TV Cream

100 Greatest Singles Ever

100 Greatest Singles Ever: 90-81

It’s the UK’s hottest chart countdown! Compiled from votes both around the TVC office and through the auspices of our ’emag’ Creamguide and social media… And welcome to this week’s 10.

90) Lene Lovich – Lucky Number

Bewitched, idiosyncratic Detroit-via-Hull pigtails enthusiast finds the joy in replacing a chorus hook with some kind of wild bird call impersonation. Great ghostly backing vocals too.

89) The Housemartins – Happy Hour

The first of quite a few acts appearing lower than you might reasonably have expected, the Fourth Best Band In Hull split the difference between piano-led disenchantment, faux-Christian acapella and socialist jangle, with the Jupitus-cameoing big hit getting the nod.

88) The Lotus Eaters – The First Picture Of You

Sophisticated electropop from Liverpool scenesters, romantic jangle that bridges the gap between China Crisis and the Lightning Seeds.

87) The Motors – Airport

Forget About You may have been the one that sounded like the Grandstand theme, but Airport was the one with the soaring keyboards, the staccato backing vocals and the giving a runaway personification.

86) Slade – Mama Weer All Crazee Now

If you weren’t on the floor of the school disco/boozy club/wedding reception by the third “BAAAAY-BE!” you were nothing.

85) David Essex – Rock On

Danny Baker’s brother’s extraordinary debut single – dub echo bass, minimalist percussion, atonal violin solo and lots of 1950s rock’n’roll references for a Jeff Wayne production that was anything but. Sold a million off the back of the That’ll Be The Day film. Heady days.

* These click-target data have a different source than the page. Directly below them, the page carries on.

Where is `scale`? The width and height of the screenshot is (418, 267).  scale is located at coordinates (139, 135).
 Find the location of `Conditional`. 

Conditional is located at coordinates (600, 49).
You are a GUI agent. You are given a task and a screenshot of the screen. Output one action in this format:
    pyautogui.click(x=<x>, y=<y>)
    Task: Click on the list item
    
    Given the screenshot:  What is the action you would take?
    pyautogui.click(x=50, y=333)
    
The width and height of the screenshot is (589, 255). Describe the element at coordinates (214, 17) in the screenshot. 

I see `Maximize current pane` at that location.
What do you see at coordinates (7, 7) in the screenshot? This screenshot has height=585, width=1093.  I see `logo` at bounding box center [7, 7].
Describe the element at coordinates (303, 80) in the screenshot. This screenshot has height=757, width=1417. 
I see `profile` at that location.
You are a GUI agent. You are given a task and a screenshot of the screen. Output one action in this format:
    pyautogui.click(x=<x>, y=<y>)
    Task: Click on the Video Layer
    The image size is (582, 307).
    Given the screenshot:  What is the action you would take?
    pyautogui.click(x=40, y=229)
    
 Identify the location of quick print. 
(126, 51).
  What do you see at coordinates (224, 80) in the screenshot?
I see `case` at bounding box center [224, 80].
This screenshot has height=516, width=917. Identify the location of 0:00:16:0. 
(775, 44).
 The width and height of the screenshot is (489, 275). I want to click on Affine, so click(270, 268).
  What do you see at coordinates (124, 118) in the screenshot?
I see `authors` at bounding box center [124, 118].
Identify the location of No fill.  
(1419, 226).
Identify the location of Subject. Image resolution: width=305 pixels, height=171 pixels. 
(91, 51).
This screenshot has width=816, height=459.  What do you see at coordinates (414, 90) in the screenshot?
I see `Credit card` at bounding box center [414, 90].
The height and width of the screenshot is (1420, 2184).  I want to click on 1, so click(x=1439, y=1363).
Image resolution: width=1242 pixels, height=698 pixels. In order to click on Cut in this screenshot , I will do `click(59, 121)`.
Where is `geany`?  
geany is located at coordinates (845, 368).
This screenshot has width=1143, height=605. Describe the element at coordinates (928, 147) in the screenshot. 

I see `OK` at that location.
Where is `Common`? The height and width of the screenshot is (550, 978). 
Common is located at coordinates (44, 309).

84) Tenpole Tudor – Swords Of A Thousand Men

Ooh-ra-ooh-ra-ooh-ra-ay! Eddie, Old Bob, Dick and Gary send glam over the top and onto the battlefield.

83) Talk Talk – Life’s What You Make It

The band that hired Tight Fit’s producer and then became far less commercial, the pounding-the-keys-at-the-far-end-of-the-piano mini-epic came at their intersection of synth-pop glory and the experimental introspective later albums Elbow and Sigur Ros ripped off.

82) Peter Gabriel – Sledgehammer

Games Without Frontiers had its fans, but who remembers the video to that?

81) T Rex – Ride A White Swan

Like Rock On, an ostensibly proto-glam record which barely has anything to it, just a guitar riff, tambourine, background strings and the force of Bolan’s personality. Here performed on Supersonic six years later within a giant model swan, which even by his standards was overdoing it.

That’s it for this week. See you next…

T*U*S*A
*H*R*D*Y

2 Comments

2 Comments

  1. George White

    January 19, 2017 at 8:56 pm

    The “ride a white swan literally” thing was also used in the Harry Hill Show too, IIRC.

  2. Glenn A

    January 21, 2017 at 1:05 pm

    Good choice, but for me, Jeux Sans Frontieres slightly surpasses Sledgehammer in the Gabriel stakes, as it features an uncredited Kate Bush( far better than their duet Don’t Give Up) and had some video featuring sport in totalitarian countries.
    As for The Housemartins, it’s odd while Paul Heaton has kept the band’s spirit going with The Beautiful South, Norman Cook totally turned his back on that style of music to make his name in dance music. Wonder if he speaks to Heaton.